Just after Sagrada Familia, around 14km, I passed a friend and we called out to each other; I really wanted to tell her how bad I felt, but thought better of it to avoid impacting her race. Seeing her was a boost; we met through the Casteldelfells half marathon (both a first for us last October) and we were sharing another "first" in the marathon. We are very similiar in our pace and goals, so knowing we were close to each other, helped me know things were going on track.

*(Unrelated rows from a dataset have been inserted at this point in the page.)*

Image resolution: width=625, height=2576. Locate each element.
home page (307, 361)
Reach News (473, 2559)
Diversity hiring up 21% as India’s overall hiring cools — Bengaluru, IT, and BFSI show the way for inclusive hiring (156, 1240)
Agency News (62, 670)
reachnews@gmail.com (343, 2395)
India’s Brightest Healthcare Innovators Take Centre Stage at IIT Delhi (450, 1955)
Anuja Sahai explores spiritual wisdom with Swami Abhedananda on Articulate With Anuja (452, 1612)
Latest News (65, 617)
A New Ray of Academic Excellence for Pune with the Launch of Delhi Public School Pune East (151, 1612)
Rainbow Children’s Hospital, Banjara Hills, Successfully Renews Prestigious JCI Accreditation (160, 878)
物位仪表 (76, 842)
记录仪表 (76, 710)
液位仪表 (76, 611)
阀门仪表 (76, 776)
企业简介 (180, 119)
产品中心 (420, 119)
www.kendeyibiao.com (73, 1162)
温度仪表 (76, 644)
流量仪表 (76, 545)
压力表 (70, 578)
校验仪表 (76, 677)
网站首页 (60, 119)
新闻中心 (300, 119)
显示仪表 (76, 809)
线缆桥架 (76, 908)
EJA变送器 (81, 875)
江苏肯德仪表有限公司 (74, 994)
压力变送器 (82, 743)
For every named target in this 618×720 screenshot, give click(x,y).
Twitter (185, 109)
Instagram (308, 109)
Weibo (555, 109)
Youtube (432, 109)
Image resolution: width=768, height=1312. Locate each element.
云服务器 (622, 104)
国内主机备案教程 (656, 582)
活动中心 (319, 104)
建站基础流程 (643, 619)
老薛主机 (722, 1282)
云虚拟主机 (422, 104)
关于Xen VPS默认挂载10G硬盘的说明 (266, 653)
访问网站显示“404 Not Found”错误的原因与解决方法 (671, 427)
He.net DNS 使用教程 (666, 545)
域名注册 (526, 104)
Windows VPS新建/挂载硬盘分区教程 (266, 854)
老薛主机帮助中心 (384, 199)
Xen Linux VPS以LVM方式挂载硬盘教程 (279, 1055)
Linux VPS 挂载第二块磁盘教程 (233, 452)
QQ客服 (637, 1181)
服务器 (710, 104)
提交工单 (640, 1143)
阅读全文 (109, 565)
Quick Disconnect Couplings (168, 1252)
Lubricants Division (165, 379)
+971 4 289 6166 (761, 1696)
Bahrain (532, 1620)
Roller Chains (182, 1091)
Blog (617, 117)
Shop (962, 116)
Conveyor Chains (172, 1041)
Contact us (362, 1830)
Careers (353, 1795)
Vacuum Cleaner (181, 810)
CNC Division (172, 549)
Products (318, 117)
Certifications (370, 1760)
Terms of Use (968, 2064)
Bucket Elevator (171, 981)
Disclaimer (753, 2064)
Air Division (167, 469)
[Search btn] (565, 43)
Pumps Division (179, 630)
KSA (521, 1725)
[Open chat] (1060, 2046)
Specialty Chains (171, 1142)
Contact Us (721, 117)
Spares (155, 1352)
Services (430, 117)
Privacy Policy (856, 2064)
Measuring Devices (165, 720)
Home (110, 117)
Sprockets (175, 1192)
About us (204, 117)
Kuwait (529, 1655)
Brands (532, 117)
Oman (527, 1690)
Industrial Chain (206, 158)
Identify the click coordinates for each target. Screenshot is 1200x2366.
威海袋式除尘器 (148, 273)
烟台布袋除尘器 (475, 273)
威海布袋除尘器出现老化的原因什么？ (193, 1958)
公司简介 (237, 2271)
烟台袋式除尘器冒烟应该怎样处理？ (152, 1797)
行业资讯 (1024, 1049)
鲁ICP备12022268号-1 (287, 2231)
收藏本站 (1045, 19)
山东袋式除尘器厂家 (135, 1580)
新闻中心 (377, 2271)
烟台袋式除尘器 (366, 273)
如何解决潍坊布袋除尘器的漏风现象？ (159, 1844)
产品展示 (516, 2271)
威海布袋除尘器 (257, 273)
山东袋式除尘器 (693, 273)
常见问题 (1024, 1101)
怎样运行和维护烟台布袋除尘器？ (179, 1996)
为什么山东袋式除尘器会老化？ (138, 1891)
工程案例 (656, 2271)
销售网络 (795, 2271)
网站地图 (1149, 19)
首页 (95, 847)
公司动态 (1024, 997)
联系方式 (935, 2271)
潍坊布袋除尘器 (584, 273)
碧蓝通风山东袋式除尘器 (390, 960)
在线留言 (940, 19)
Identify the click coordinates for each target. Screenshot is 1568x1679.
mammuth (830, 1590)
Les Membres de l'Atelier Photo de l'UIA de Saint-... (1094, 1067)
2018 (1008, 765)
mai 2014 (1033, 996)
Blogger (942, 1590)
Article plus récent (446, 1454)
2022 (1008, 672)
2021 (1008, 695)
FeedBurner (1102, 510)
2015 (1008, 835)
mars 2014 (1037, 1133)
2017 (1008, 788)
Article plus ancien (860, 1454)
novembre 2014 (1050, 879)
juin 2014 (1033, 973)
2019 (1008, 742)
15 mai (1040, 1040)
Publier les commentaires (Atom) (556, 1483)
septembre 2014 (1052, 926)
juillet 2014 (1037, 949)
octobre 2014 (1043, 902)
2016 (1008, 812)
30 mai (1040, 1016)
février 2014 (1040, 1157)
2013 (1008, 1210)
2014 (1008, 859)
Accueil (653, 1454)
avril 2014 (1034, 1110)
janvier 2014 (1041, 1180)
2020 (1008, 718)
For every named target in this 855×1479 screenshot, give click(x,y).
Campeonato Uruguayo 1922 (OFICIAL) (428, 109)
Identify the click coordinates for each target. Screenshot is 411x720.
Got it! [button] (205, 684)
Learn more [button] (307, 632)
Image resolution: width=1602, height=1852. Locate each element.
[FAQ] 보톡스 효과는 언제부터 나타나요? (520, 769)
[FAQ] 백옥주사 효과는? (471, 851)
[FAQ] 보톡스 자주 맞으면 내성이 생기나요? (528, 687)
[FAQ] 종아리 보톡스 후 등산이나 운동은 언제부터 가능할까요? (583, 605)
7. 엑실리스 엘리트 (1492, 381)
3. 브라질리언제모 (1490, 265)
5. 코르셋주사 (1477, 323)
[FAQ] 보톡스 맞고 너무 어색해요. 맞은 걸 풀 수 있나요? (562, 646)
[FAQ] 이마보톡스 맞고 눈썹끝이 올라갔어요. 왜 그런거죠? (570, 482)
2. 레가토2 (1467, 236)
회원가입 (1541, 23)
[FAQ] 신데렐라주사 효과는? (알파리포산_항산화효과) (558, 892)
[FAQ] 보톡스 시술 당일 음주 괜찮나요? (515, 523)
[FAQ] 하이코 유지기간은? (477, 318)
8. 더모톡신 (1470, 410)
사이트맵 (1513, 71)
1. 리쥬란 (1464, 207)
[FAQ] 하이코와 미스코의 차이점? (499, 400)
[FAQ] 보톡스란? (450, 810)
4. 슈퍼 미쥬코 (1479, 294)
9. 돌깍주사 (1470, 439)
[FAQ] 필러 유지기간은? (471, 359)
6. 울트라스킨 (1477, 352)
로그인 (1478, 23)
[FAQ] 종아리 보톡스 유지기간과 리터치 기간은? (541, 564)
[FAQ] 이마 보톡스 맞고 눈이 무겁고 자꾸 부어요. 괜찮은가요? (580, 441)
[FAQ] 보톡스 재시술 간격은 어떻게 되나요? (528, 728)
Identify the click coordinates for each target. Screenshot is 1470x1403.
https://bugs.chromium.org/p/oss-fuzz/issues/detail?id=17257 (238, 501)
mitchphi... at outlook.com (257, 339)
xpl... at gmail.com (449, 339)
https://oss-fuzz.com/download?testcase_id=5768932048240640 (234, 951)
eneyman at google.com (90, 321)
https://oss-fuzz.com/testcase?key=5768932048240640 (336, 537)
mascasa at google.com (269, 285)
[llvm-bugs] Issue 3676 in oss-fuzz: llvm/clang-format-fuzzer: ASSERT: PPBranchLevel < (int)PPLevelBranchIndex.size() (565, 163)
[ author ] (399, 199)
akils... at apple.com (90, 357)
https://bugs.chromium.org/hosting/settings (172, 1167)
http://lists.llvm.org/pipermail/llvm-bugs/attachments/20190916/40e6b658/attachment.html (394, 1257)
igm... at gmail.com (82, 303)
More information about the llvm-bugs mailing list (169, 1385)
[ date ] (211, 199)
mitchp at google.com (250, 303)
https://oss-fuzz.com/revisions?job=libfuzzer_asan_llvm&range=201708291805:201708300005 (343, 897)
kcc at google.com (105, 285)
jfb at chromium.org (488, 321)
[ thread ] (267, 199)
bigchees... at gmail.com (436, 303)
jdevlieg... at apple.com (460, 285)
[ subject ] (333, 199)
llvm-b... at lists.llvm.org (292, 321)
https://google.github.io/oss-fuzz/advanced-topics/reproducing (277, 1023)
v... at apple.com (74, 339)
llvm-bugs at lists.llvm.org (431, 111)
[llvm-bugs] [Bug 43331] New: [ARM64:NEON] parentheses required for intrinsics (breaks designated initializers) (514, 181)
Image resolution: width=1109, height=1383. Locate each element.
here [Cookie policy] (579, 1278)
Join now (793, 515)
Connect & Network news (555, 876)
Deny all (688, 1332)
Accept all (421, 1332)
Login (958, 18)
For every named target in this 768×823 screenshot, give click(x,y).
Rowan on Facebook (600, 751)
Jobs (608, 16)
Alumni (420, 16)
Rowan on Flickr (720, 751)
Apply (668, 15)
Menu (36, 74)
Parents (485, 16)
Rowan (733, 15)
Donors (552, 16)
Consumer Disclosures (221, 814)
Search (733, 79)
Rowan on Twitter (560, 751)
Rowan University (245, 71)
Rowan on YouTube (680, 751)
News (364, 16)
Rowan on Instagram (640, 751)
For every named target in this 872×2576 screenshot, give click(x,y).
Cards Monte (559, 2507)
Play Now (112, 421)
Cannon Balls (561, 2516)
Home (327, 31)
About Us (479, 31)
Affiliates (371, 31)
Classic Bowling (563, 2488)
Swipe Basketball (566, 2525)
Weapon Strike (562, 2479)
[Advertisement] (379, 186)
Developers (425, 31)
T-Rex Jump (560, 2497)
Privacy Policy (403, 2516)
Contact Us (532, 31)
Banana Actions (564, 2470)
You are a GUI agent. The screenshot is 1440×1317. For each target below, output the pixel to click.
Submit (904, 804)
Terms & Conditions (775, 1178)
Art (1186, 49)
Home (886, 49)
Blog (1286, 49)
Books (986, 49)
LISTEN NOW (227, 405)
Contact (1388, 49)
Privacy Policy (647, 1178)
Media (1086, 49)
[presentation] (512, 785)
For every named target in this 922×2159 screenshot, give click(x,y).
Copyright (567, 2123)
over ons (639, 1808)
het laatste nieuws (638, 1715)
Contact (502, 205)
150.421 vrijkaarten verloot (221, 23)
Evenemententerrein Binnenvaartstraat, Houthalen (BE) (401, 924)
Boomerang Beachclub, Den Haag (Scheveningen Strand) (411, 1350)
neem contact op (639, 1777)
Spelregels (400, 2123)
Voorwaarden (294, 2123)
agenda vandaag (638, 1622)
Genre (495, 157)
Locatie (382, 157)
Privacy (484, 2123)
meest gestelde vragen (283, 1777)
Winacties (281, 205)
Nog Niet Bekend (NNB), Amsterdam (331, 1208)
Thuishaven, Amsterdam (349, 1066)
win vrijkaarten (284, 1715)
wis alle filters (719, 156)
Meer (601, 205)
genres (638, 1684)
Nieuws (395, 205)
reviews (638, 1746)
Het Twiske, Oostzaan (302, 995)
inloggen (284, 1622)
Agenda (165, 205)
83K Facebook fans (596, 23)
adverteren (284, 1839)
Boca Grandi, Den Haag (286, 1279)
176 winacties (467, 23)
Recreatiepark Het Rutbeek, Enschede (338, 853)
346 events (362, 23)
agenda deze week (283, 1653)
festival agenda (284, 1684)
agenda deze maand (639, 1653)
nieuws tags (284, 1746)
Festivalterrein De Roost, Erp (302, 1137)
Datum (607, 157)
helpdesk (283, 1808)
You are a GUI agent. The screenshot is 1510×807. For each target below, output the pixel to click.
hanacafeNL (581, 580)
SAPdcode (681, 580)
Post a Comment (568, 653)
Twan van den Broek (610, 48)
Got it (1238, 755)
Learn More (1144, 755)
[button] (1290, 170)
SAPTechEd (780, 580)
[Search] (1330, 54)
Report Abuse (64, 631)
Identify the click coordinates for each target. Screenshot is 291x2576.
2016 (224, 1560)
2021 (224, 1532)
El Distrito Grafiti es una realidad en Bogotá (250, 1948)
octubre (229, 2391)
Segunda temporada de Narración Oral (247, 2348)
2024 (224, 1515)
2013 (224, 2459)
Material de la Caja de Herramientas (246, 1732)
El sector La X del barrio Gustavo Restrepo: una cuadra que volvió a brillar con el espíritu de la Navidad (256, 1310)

But then we hit Av Meridiana. A slow, gradual uphill for 1-2km, in the blazing sun, which would destroy any positive soul! At this point, my husband was suffering from a recurring injury, but I waved him off as I just wanted to vomit on the street. We kept pushing forward, without talking to each other, as I am sure one could have encouraged the other to jump on the nearest metro and go home! But we both took some inspiration as we passed Can Drago around 17km, remembering his 100km/12 hour achievement just 3 months before.
When we were finally on the return leg of Av Meridiana, around 20km, I used the portaloo. While being at the back of a race brings advantages with zero toilet queues, the state of the portaloo just brought dismay! My stomach was turning. When I exited the portaloo I was doubled over outside, making vomiting noises, much to the amusement of my husband,
It was not a good omen. At 22km, I had to finally stop running and make a decision: If I kept running, I felt I would not finish the race. So I decided I would power walk. And so, from 22km to 42.2km, we combined power walking with running (90% walking), and eventually crossed the finish line clocking a race time of 5 hours 20 minutes.
Receiving my first marathon medal, - with all sorts of highs and lows - was special. Placing all 4 medals together that evening, there was a sense that this was a treasured moment, maybe even once in a lifetime, that will only be matched if someday we all run the 42.2km together!!
Refuel Stops: starting at 5km, every 2.5km. Superb. Water, Poweraid, with fruit, gels dispersed
Inclines: gradual to Camp Nou, Av Meridiana, short inclines onto Gran Via in Poblenou and to the beaches, and then the final 500m to the finish line
Course Design: This was a single loop of the city.
Race Entertainment: Starting around 7km, and probably every 1km.
Facilities: Bag drop off seemed to be well organised. There were plenty toilets available at the start line, long queues but helped by separate urinals. Toilets en route starting at 1km. Every 2.5km at least 2 or more portaloos.